**Task item:** Please pull out the lines of the listing below from the line with "Describe the element" to the line with "at that location.", copying them word for word and leaving out the pictures.
Data for analysis: Begin
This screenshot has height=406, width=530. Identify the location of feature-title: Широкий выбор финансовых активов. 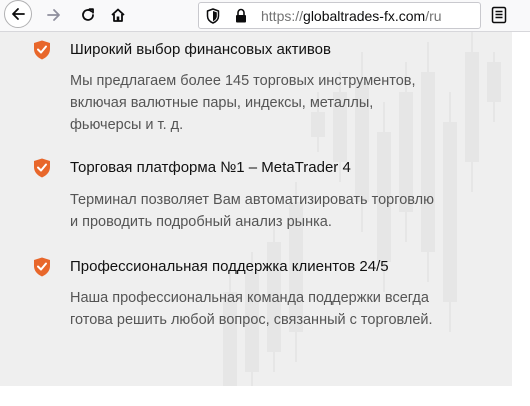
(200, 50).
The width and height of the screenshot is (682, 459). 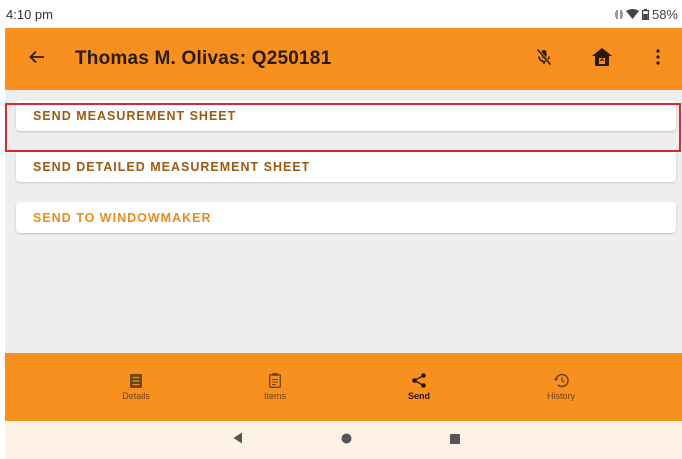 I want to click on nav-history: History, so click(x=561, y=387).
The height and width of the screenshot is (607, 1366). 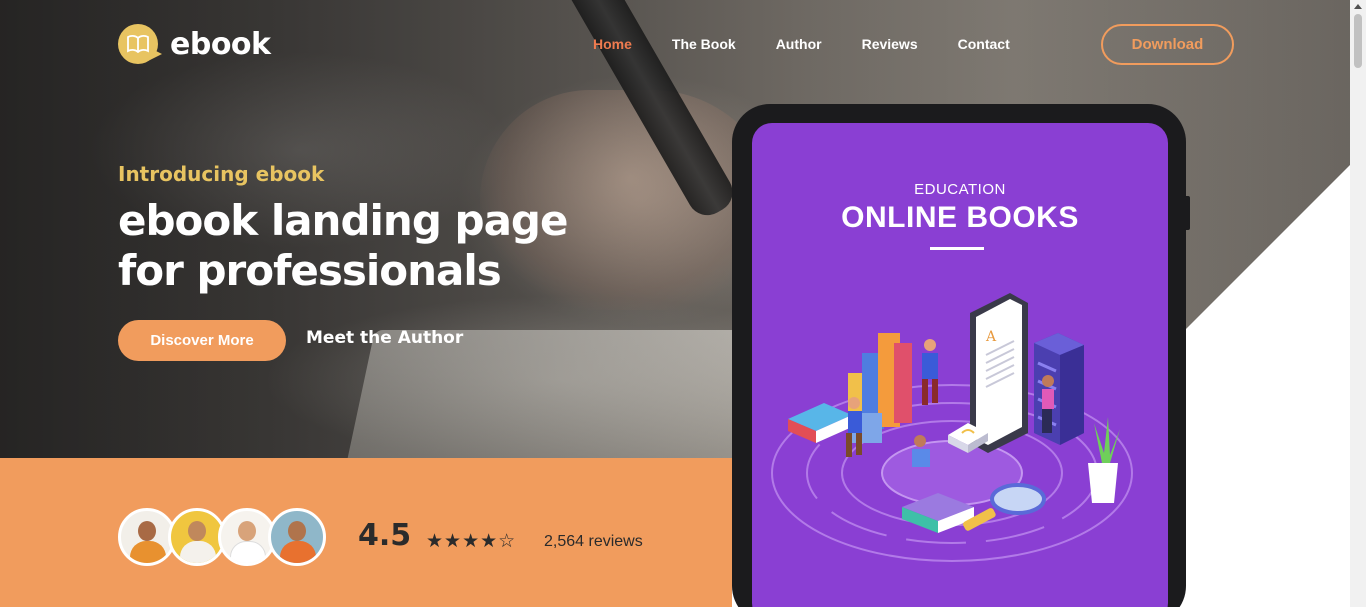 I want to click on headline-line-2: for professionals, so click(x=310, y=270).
Data for analysis: End
Data for analysis: Begin
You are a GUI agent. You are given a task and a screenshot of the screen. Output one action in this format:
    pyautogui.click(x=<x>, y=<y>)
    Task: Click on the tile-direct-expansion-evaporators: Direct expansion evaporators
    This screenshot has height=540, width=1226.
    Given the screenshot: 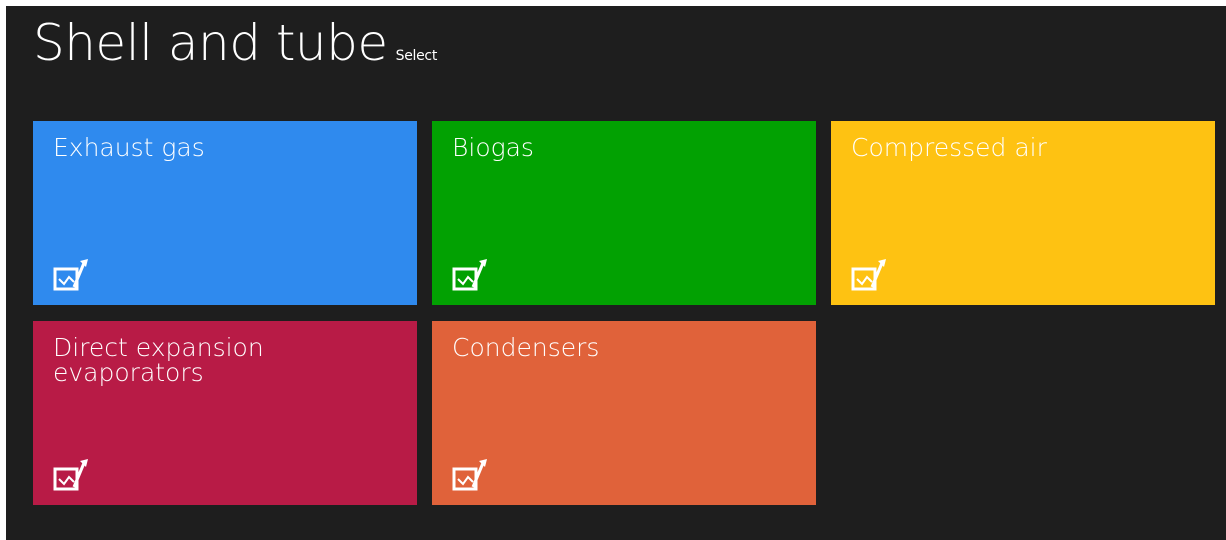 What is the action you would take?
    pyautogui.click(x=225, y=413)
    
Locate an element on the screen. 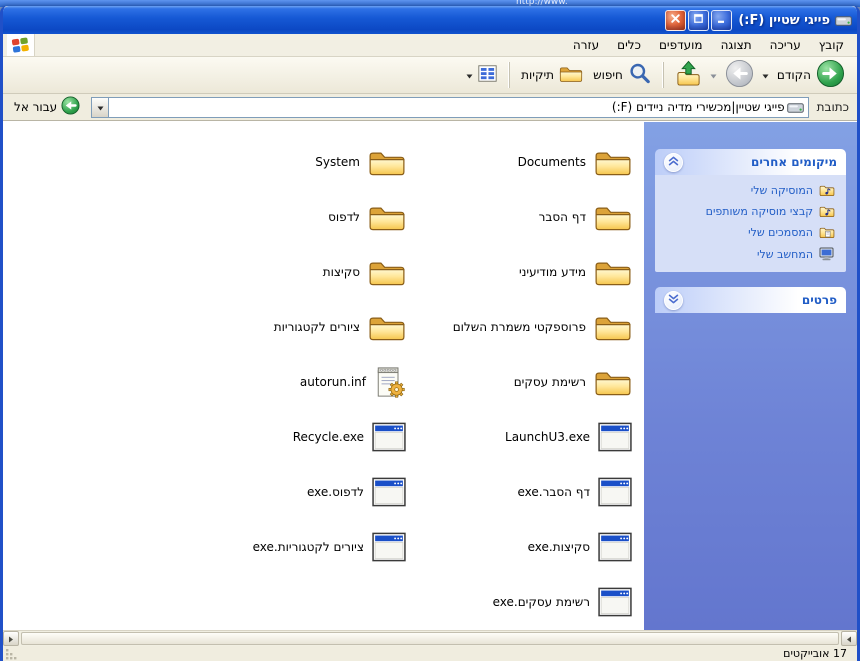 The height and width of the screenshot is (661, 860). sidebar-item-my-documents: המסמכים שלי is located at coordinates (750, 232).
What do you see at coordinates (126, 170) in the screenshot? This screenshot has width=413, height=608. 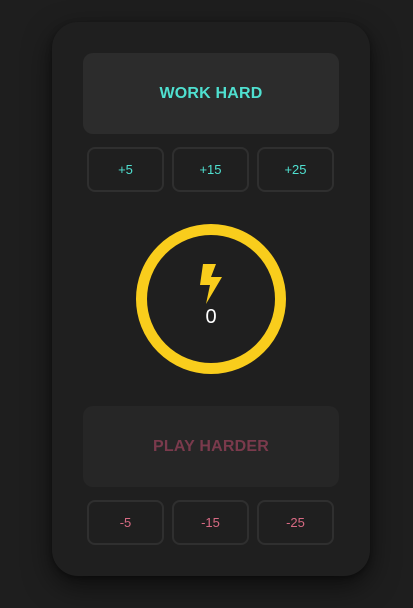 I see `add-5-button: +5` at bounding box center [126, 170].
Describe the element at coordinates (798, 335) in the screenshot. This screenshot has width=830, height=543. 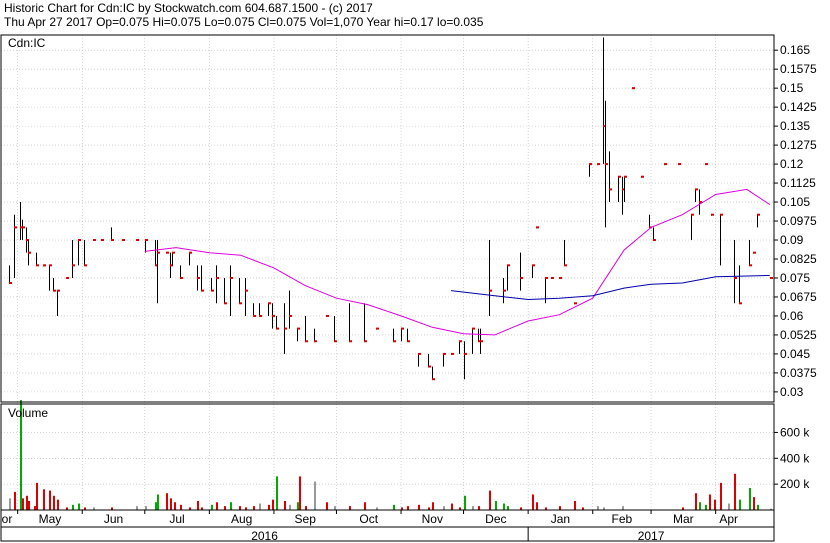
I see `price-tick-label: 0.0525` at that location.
Data for analysis: End
**Reply:**
Describe the element at coordinates (798, 335) in the screenshot. This screenshot has width=830, height=543. 
I see `price-tick-label: 0.0525` at that location.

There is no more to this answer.